- [EXERCISE DIRECTIONS]:
Print, exactly as they appear, only the lines from the line that contains "You are a computer-use agent. This" through the end of the listing.
'''
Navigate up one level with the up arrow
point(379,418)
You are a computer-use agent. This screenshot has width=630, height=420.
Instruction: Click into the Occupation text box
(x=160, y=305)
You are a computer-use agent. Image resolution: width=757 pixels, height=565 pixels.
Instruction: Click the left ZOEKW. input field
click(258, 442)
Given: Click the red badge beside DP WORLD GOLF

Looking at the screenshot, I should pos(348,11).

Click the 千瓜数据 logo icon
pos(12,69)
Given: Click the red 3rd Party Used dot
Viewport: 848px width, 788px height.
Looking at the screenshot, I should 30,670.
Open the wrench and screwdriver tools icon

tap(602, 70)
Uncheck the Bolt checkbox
'''
- [ANSWER SECTION]:
You are a computer-use agent. This screenshot has width=630, height=420.
Instruction: Click into the Occupation text box
(x=160, y=305)
You are a computer-use agent. Image resolution: width=757 pixels, height=565 pixels.
Instruction: Click the left ZOEKW. input field
click(258, 442)
Given: Click the red badge beside DP WORLD GOLF

Looking at the screenshot, I should pos(348,11).

Click the 千瓜数据 logo icon
pos(12,69)
Given: Click the red 3rd Party Used dot
Viewport: 848px width, 788px height.
Looking at the screenshot, I should 30,670.
Open the wrench and screwdriver tools icon

tap(602, 70)
Uncheck the Bolt checkbox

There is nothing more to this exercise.